■ SOURCE RECORDS
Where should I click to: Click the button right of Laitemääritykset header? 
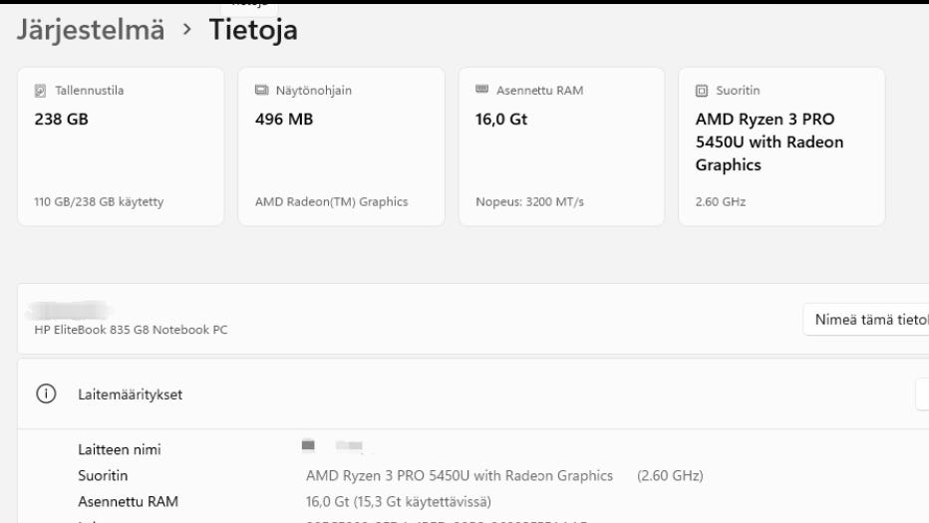tap(922, 394)
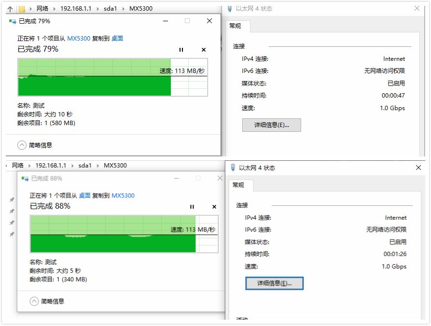This screenshot has height=326, width=431.
Task: Click the MX5300 destination link in the 88% dialog
Action: [x=123, y=196]
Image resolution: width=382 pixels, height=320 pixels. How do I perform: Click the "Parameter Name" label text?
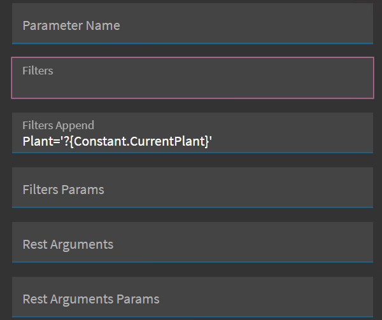pyautogui.click(x=71, y=25)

■ TO DO
Copy every line of the records above word for word, and leave the pictures out.

■ THE REPLY
Where should I click to: Click the button right of Laitemääritykset header? 
tap(922, 394)
This screenshot has height=326, width=431.
Task: Click the MX5300 destination link in the 88% dialog
Action: [x=123, y=196]
Image resolution: width=382 pixels, height=320 pixels. How do I perform: Click the "Parameter Name" label text?
pyautogui.click(x=71, y=25)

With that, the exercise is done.